Without any pictures, retype exactly the lines from the one with "968x540 pixels." through the final line of the records.

━━━━━ DATA TO EXAMINE ━━━━━

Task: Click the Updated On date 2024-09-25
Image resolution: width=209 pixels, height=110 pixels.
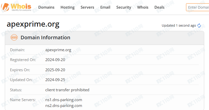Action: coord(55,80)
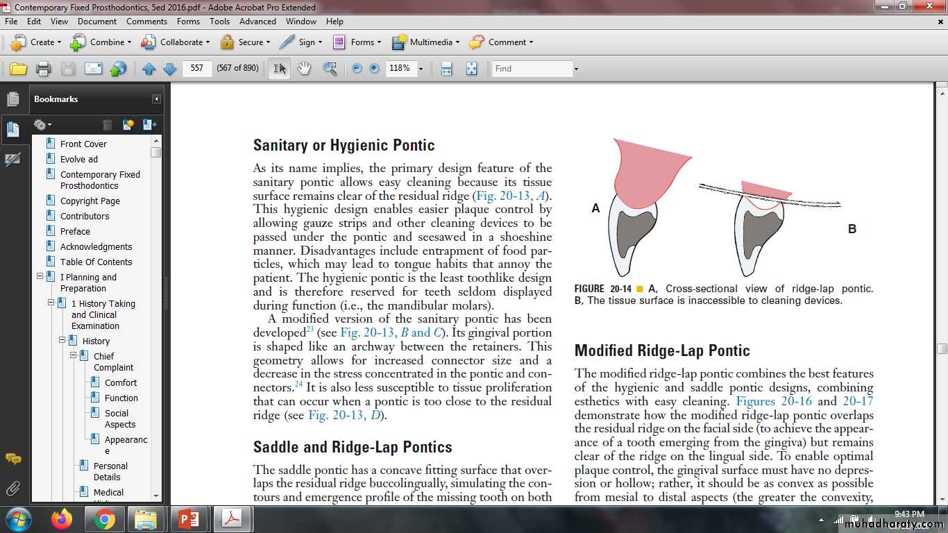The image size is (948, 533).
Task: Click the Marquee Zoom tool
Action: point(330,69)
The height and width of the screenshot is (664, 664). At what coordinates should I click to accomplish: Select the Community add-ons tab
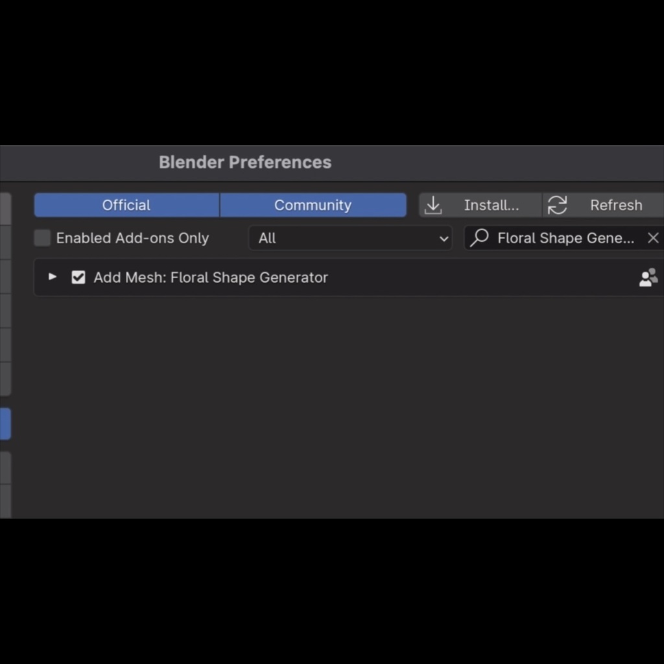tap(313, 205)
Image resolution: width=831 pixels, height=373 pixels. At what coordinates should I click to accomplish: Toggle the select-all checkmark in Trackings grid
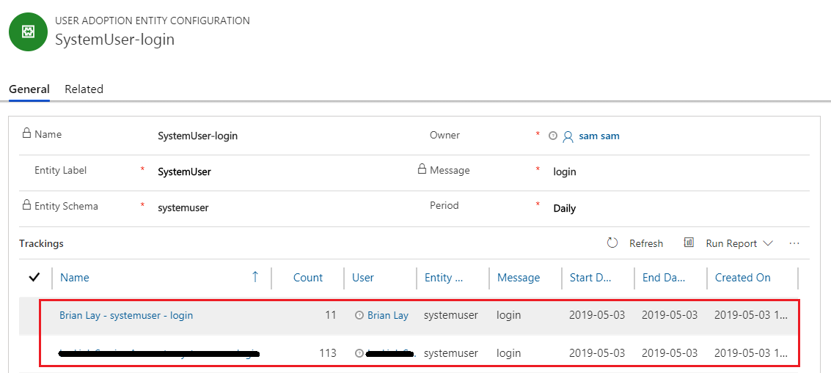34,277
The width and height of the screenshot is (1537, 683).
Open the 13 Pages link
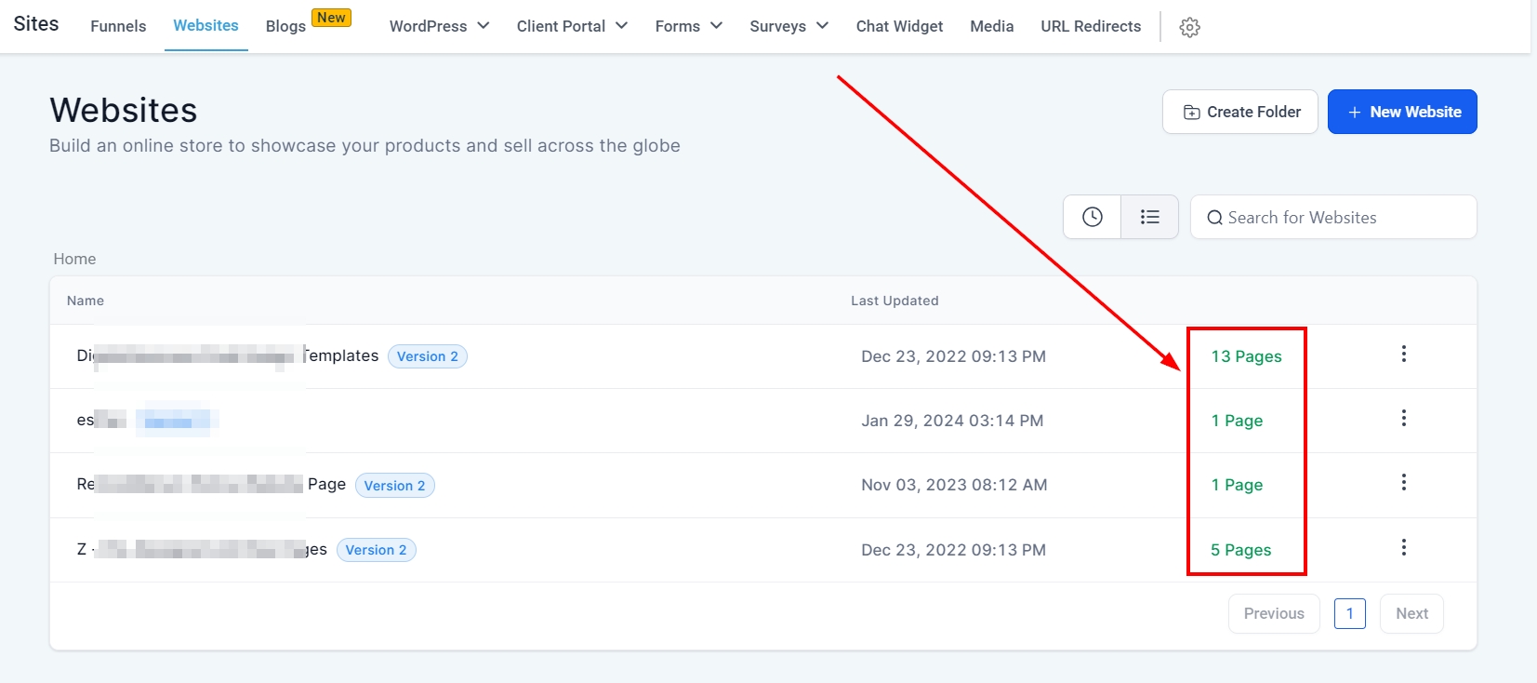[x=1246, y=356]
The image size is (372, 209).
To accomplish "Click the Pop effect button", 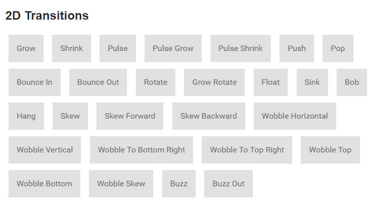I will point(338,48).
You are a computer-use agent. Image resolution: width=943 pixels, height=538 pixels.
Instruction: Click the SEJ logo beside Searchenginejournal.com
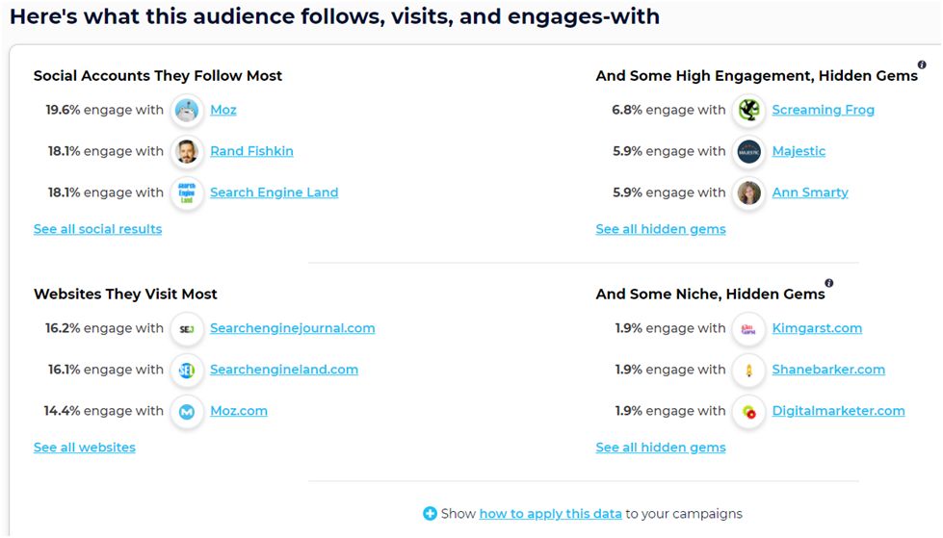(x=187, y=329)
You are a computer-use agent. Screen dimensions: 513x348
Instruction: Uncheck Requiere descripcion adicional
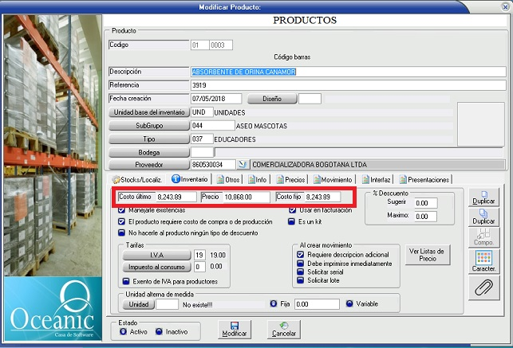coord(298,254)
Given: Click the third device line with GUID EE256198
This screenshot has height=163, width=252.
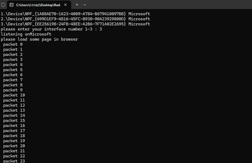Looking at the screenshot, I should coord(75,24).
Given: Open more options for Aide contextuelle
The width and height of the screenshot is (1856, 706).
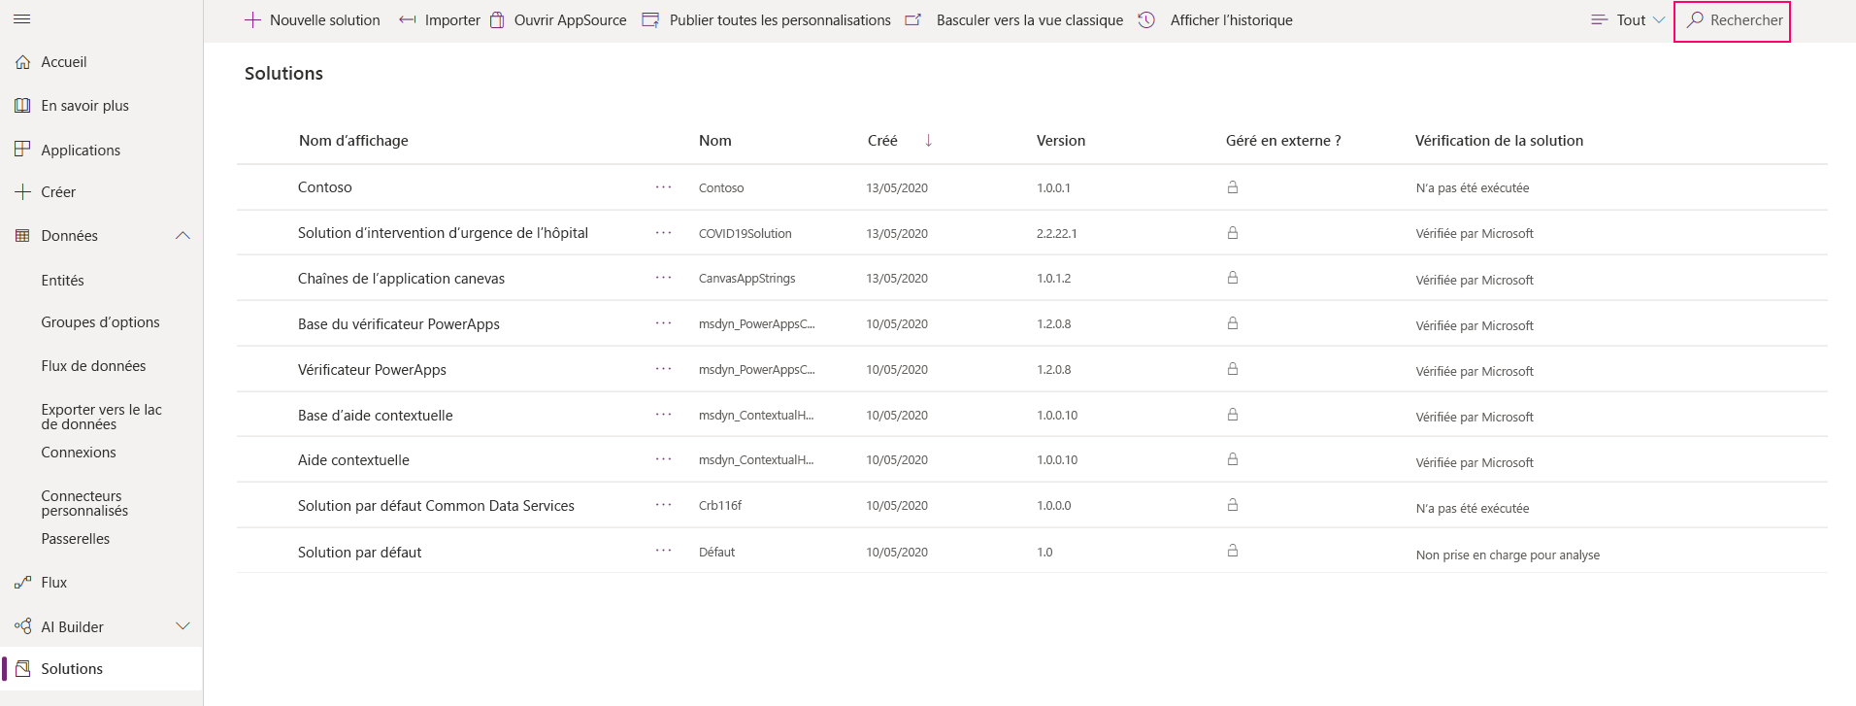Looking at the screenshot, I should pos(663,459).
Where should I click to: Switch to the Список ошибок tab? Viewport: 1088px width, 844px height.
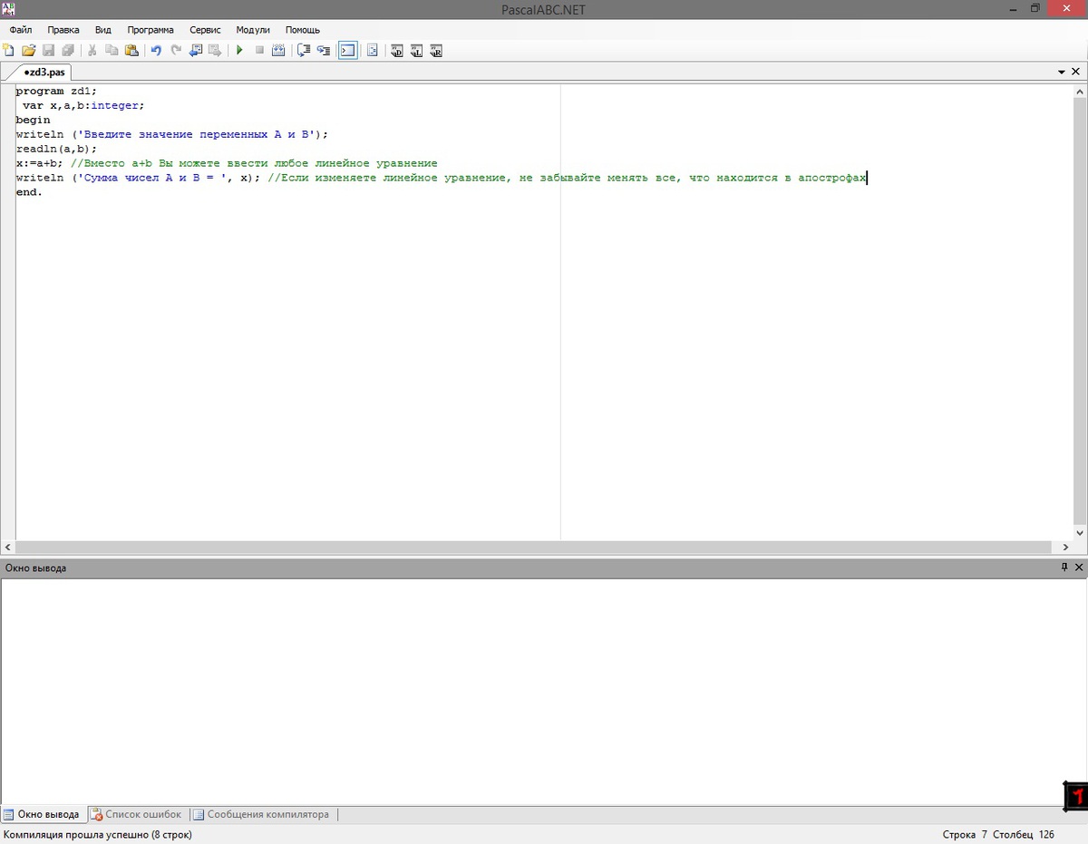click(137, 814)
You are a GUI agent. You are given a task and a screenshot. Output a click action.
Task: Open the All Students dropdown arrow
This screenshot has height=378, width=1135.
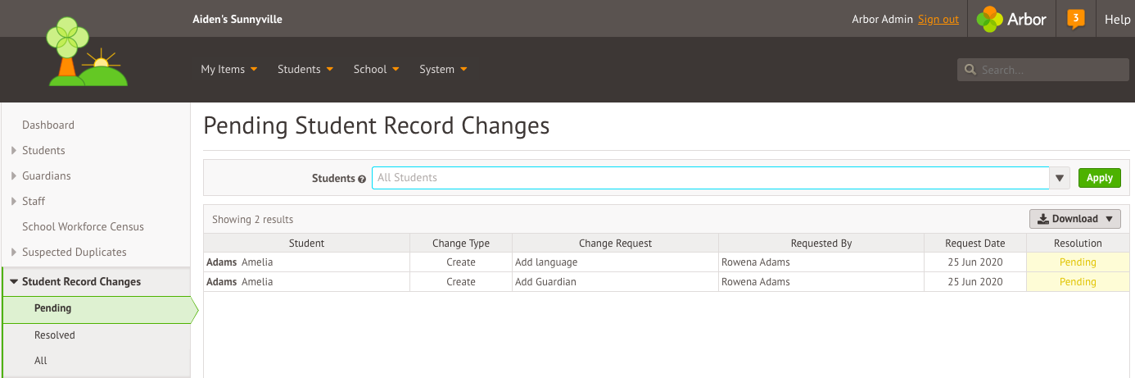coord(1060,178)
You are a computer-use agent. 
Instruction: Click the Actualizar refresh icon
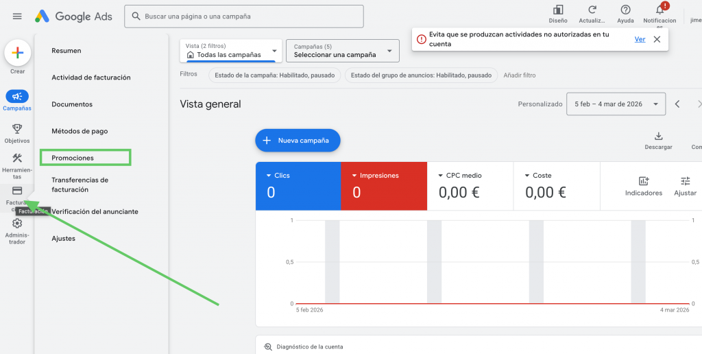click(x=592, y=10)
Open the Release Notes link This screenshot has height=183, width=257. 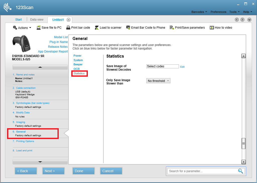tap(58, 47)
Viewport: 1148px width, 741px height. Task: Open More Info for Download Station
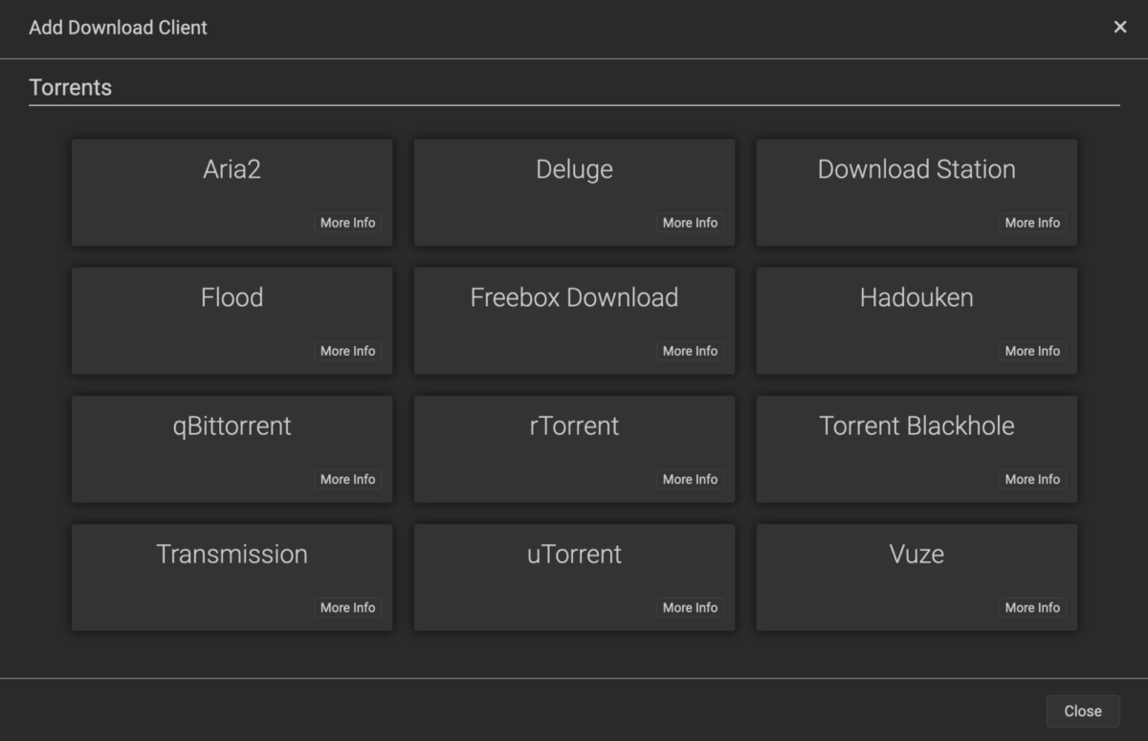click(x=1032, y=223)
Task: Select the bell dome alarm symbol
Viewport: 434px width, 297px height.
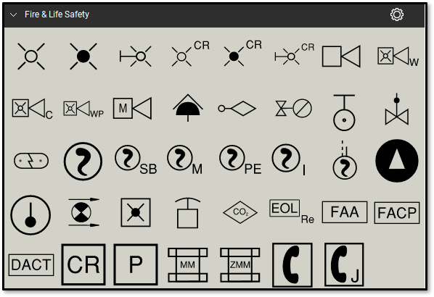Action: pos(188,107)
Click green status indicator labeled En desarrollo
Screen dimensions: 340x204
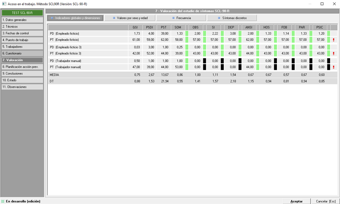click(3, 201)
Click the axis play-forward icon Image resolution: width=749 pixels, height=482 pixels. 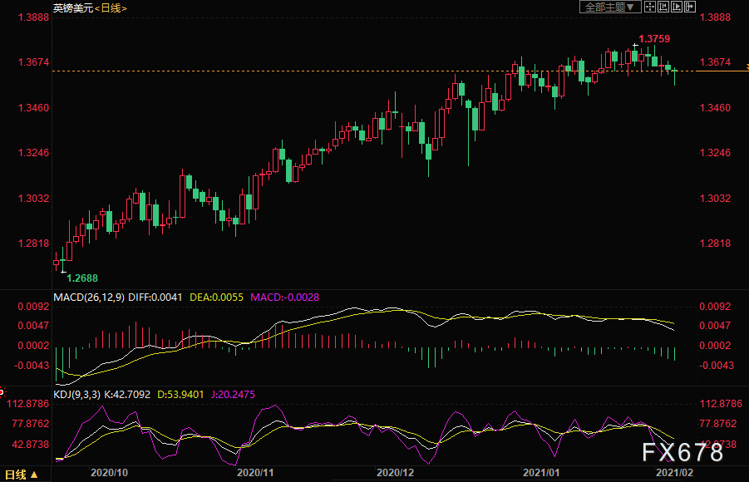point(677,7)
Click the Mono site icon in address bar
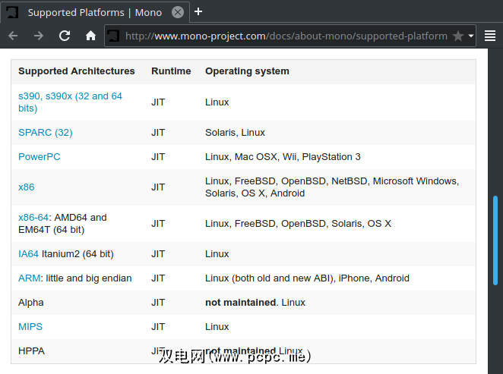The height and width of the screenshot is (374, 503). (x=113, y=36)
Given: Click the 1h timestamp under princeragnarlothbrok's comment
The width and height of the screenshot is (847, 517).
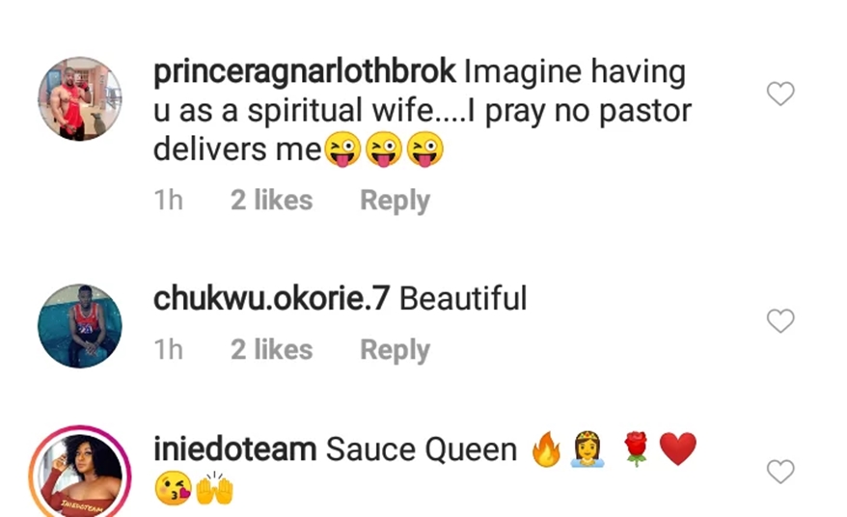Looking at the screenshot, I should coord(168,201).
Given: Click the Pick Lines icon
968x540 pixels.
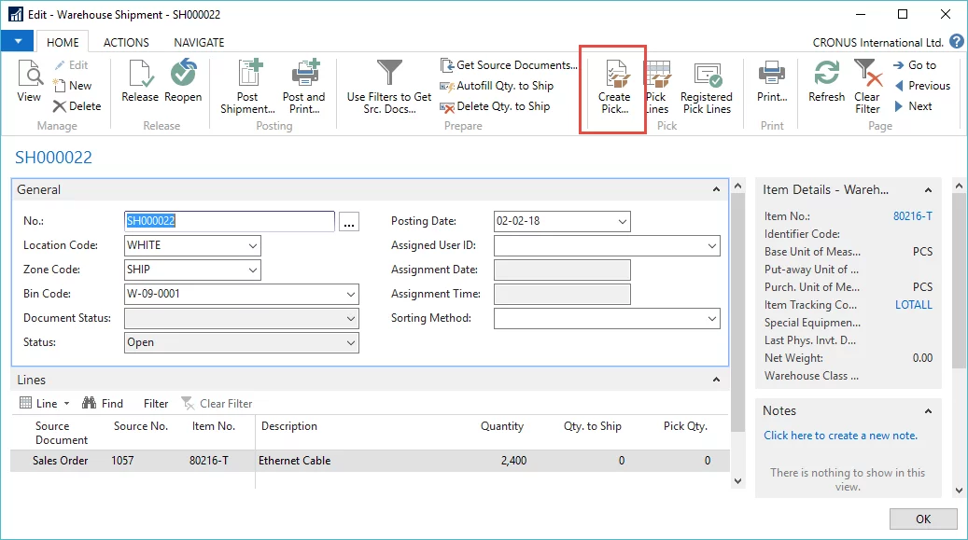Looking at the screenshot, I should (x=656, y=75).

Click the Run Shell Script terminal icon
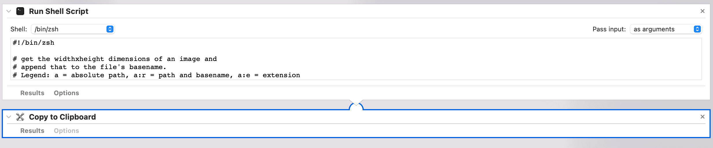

━━━━━

■ SOLUTION:
968x540 pixels.
Looking at the screenshot, I should (x=656, y=75).

Click the Run Shell Script terminal icon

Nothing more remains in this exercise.